March 4 , Thursday, 7:30PM
Film as a Subversive Art III:
Left and Revolutionary Cinema: Third World

Round three of films from the book "Film as a Subversive Art" written in 1974 by Amos Vogel, the founder of the Cinema 16 in New York, New York Film Festival and Lincoln Center Film Department. The program features

The Hour of the Blast Furnaces (LA HORA DE LOS HORNOS) (Part I: "Neo-Colonialism and Violence")
by Fernando Solanas and Octavio Getino
, 95min, 1967, Argentina

"The masterpiece of the subversive art - a shattering indictment of American imperialism in South America -- is a brilliant tour de force of tumultuous images, sophisticated montage, and sledgehammer titles, fused into a passionate onslaught of radical provocation to olt the spectator to a new level of consciousness". - Amos Vogel

"The inaugural film of our series `Nations, Pollinations, and Dislocations,' The Hour of the Furnaces is by far the most influential film ever to come out of Latin America.
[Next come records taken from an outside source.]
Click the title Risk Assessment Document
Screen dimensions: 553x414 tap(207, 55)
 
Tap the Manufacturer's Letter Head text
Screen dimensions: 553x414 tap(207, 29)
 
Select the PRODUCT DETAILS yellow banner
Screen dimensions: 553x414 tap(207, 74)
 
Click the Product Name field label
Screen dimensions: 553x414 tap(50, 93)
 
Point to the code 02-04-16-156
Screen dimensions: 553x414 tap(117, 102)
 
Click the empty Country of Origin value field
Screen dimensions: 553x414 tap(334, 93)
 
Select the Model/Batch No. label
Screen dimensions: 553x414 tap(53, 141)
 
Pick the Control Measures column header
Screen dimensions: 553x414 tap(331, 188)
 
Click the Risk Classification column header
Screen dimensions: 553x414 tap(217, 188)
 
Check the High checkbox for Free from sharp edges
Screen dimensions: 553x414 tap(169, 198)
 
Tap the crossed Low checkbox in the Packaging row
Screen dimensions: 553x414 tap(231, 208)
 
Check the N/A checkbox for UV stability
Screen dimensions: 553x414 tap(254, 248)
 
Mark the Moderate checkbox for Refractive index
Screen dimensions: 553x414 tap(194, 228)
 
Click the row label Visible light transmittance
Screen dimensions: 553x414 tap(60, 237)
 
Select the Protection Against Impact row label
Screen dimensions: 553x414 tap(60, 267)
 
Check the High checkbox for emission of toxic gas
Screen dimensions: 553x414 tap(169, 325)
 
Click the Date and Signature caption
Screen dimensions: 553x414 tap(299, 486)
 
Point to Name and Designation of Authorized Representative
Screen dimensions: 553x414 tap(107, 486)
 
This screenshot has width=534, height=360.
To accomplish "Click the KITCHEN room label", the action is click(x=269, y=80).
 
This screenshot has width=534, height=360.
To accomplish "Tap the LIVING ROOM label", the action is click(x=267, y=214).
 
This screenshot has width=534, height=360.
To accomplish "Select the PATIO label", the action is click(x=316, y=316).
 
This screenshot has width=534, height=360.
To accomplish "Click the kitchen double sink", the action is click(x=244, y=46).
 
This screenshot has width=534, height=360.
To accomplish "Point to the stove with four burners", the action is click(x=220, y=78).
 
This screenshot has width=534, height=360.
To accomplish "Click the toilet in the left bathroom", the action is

First released in 1968, it came to represent one of the most articulate voices of the western world's first supra-national revolution: the radical student, worker and civil rights movements in Europe and the Americas which were then spilling over local and national borders with lighting speed. The Hour of the Furnaces defined itself as the first embodiment of a `Third Cinema' - a radical cinema in which group production and the politics of distribution and presentation [the film was designed to be stopped and discussed as it was being projected] took precedence over `mere' aesthetic concerns; it would have a strong impact on avant-garde filmmaking throughout Europe, the U.S, and Canada. If, thirty years later, it bears witness to a bygone era of utopian radicalism, it remains a central cinematic example of the marriage of aesthetics and politics at the core of avant garde art" (Elena Feder). Part I, "Neo-Colonialism and Violence," is a radical history of Argentina. Part II, "An Act for Liberation," traces the 1945-1955 reign of Juan Peron and the activities of Peronist movement after his fall from power. Part III, "Violence and Liberation," considers the role and meaning of violence in political struggle. "[A] masterpiece . . . a dazzling array of newsreel material, extracts from films by Fernando Birri, Léon Hirszman, Joris Ivens and Humberto Rios, interviews, songs poems and new material . . . . This devastating film, made clandestinely, ends with a two-minute close-up of the face of dead Che Guevara" (Bloomsbury) - http://www.cinematheque.bc.ca/archives/Nati.html

The film is introduced by Juan Mandelbaum who is a an Argenitnian filmmaker currently living in the US and a friend of Fernando Solanas. Juan made a documentary on the role of the artist in Latin America that features Solanas among others. The evening will begin with the excerpt from this documentary.